You’ve likely heard some variation of it from a friend, a colleague, a peer, maybe even yourself. If not, walk into any Ann Arbor barber shop or bar; it won’t take long.
This is the year…
Said person then pauses long enough to consider what that entails — double-digit wins, a Big Ten Championship, College Football Playoff — but not long enough to contemplate the means to get there.
Historically speaking, this is the year. Or, at least, it should be.
Dabo Swinney went 19-15 in his first three years at Clemson before winning 10 games and an ACC Title in his fourth season. He hasn’t won fewer than 10 games in a season since, and has lifted Clemson to the perch of college football’s elite programs.
Jimbo Fisher went 31-10 in his first three years at Florida State before going 14-0 and winning the national title in his fourth season.
Lloyd Carr did it his third year, leading Michigan to a 12-0 season and the shared 1997 national championship after going 17-8 his first two seasons. Unless you’re Urban Meyer at Ohio State or Kirby Smart at Georgia, turning a program around is gradual. But all elite programs take flight at one point or another, reaching their cruising altitude. This would be Michigan’s time to do so.
Jim Harbaugh is 28-11 in his first three seasons at Michigan. The bulk of the 2018 team comes from his first two full recruiting classes, both of which are brimming with talent. For years there have been whispers of what 2018 could bring.
This is the year. This was always supposed to be the year. This should be the year.

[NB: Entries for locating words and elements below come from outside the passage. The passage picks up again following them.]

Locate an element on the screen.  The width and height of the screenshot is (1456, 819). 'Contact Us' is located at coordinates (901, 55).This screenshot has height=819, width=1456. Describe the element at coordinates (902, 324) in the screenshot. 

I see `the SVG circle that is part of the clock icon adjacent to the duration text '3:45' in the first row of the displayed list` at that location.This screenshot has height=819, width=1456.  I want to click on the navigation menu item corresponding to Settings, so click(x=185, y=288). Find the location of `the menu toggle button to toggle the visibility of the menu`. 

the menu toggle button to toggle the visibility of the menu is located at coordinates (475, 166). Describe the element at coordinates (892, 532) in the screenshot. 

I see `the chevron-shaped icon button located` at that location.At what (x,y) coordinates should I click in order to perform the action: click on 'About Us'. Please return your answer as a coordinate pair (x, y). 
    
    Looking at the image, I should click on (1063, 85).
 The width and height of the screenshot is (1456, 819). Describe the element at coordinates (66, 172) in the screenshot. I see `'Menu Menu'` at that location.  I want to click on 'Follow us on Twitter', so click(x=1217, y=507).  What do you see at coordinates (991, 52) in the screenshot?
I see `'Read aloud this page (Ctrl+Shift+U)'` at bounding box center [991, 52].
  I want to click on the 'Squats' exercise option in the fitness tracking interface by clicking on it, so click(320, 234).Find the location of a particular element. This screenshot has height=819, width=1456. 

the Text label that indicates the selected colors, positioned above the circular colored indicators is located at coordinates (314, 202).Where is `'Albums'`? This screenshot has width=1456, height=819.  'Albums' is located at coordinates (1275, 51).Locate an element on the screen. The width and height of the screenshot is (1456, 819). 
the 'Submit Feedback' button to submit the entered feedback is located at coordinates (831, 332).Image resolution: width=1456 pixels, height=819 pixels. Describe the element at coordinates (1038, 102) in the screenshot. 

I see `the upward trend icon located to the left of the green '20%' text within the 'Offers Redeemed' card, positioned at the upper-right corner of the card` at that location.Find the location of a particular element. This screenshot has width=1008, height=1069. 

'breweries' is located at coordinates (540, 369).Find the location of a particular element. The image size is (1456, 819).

But there’s a foreboding discomfort, a mysterious undergirding — and frankly, far more intrigue — in the latter part of that sentence. Or else.
This team has talent. It has one of the best defenses in the country, on par with the 2016 unit. It has at least a dozen future NFL draft picks. It has offensive weapons. It finally has a quarterback.
But it also has questions; perhaps deep, troubling questions. For one, what good is a quarterback without the means to protect him? The Wolverines’ offensive line ranked 117th nationally in adjusted sack rate in 2017, and promptly lost its best offensive linemen, Mason Cole, to the draft. For another, how can you expect to navigate a Big Ten Title when your signature road win of the Harbaugh era is… at Michigan State during its 3-9 debacle? At Minnesota in 2015?
So what if this isn’t actually the year? What are the true consequences of the or else portion? What does that even mean?
Let’s say, for the sake of preseason hypotheticals, Michigan loses three of the five games they will either be a betting underdog or close to it: at Notre Dame, at Michigan State, home for Wisconsin, home for Penn State, at Ohio State. Michigan hasn’t beaten a top-20 team on the road in 12 years, and all five are currently ranked inside the top-15.
That bears out a 9-3 season. Let’s say one of those losses is Ohio State. Let’s say this leads to an appearance in the Capital One Bowl. Far from a disastrous year, the Wolverines merely succumbed to the gauntlet of arguably the nation’s toughest schedule.
What would be the consequences?
If your mind wanders to Jim Harbaugh’s job security, wander elsewhere. He’s won 28 games in three seasons at the helm; Michigan won just 20 in the three years before he took over. He came inches from beating Ohio State in 2016 and a probable College Football Playoff spot, and a once-in-a-generation punter gaffe from winning 11 games in his first season. He’s turned around the program in terms of on-field play and off-field perception. He’s not going anywhere, anytime soon.
But in this scenario, the program would have reached a tedious plateau. It would be four years under Harbaugh without any titles to show — and likely another mass departure to the NFL from some of the best players (namely, Rashan Gary, Devin Bush, Khaleke Hudson, Chase Winovich, Shea Patterson, and potentially others), followed by another 2017-esque challenge.
The 2018 recruiting class — ranked 21st nationally according to 247sports composite rankings — can be chalked up to necessitating a smaller group, a one year blip. It would seem the most immediate consequence would be in the 2019 and 2020 classes. Perception in recruiting is always fluid. Narrative matters.
Beyond the recruiting circuit — which is, to be fair, the lifeblood of any program — the consequences would be minimal internally.
But when Jim Harbaugh came to Michigan, he came with the unspoken promises of a return to the glory days of Michigan football. He came with the legend of Bo Schembechler and the picturesque pairing of winged helmets and Rose Bowl parades. If this year fails to bear those fruits it might be time to consider whether they’ll ever be borne.
This exercise could, of course, become a frivolous waste of your time. If new offensive line coach Ed Warriner is the missing piece to consistently competent pass protection, this team has the talent to achieve all of those goals the fanbase has been salivating over. It can beat its rivals. It can win a Big Ten Title. It can dream of College Football Playoff glory.
It’s August now and you think this is the year. It might well be.
But it’s worth considering: Or else, what?